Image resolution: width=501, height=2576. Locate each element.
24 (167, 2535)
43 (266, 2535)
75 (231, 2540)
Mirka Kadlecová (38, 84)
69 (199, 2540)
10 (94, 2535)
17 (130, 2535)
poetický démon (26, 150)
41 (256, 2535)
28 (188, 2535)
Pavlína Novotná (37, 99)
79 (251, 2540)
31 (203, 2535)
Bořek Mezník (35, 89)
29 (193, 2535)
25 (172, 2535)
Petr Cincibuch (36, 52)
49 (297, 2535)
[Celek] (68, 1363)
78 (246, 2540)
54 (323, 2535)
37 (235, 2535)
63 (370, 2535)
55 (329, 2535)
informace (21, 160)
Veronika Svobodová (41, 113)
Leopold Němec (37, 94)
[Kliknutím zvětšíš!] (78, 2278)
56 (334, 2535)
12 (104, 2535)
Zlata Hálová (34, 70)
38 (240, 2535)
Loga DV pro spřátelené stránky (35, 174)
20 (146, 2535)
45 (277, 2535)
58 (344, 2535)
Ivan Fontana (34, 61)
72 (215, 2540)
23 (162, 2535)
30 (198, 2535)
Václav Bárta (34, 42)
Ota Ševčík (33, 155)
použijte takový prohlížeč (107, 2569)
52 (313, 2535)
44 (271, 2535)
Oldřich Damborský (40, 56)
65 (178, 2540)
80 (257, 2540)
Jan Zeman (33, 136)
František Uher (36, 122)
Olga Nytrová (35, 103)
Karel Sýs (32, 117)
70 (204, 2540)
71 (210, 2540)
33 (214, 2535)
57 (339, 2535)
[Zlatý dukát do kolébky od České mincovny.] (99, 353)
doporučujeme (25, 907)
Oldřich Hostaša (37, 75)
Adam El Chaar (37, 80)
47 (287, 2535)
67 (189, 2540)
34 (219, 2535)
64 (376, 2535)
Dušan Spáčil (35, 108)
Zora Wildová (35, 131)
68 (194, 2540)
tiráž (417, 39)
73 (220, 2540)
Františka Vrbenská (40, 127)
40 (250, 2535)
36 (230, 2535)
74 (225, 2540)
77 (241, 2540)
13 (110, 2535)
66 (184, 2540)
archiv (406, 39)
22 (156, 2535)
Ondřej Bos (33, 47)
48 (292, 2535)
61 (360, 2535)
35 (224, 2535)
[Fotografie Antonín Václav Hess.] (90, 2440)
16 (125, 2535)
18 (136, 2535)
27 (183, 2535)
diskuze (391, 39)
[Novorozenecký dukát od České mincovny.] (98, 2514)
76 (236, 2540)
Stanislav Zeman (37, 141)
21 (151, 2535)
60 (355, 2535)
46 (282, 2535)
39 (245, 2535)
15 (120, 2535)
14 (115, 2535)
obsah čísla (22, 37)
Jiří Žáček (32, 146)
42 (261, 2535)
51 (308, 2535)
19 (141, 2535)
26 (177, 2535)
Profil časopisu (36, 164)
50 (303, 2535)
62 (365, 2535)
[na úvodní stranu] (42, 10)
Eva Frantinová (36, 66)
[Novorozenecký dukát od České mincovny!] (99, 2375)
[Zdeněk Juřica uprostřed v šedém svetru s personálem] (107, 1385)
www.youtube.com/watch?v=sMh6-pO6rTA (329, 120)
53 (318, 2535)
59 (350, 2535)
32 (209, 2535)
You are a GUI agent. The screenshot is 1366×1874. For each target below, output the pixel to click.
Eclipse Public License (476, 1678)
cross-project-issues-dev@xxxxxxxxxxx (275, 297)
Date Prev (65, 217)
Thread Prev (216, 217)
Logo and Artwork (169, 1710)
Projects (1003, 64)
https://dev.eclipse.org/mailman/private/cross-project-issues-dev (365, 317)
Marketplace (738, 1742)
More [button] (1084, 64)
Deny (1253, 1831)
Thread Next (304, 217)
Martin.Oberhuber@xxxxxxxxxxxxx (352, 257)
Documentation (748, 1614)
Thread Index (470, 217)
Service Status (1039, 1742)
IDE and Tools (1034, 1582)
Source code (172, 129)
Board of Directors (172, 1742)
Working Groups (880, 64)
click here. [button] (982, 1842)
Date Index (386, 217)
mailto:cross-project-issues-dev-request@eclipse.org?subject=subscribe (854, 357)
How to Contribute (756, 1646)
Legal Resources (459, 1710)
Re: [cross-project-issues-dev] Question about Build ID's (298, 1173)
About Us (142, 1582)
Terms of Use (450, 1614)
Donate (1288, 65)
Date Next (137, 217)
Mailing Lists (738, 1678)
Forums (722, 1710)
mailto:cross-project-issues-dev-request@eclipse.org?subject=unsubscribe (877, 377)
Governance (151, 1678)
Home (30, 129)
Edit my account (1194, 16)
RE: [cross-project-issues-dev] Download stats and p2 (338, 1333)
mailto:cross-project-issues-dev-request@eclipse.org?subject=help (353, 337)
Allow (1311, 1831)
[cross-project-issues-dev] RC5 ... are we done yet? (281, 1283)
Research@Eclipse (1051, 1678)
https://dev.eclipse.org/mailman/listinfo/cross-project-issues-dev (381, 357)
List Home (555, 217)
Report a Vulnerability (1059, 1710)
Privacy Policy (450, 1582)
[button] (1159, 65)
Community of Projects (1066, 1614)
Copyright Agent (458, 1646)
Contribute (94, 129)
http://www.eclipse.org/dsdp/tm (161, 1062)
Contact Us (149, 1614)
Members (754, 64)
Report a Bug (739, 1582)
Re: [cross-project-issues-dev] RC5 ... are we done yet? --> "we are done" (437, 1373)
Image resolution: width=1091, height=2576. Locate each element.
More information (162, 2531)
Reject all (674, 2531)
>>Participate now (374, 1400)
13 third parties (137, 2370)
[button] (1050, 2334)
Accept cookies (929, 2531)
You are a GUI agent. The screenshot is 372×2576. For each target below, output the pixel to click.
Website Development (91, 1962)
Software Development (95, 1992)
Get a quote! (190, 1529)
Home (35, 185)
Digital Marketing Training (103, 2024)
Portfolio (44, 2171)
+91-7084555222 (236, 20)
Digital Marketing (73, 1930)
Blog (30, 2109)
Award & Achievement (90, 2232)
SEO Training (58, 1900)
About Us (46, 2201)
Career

-*-

* [Work item] The lines to return are those in the entries above that include "cross".

* [Result of this exercise]
cross-project-issues-dev@xxxxxxxxxxx (275, 297)
https://dev.eclipse.org/mailman/private/cross-project-issues-dev (365, 317)
mailto:cross-project-issues-dev-request@eclipse.org?subject=subscribe (854, 357)
Re: [cross-project-issues-dev] Question about Build ID's (298, 1173)
mailto:cross-project-issues-dev-request@eclipse.org?subject=unsubscribe (877, 377)
RE: [cross-project-issues-dev] Download stats and p2 (338, 1333)
mailto:cross-project-issues-dev-request@eclipse.org?subject=help (353, 337)
[cross-project-issues-dev] RC5 ... are we done yet? (281, 1283)
https://dev.eclipse.org/mailman/listinfo/cross-project-issues-dev (381, 357)
Re: [cross-project-issues-dev] RC5 ... are we done yet? --> "we are done" (437, 1373)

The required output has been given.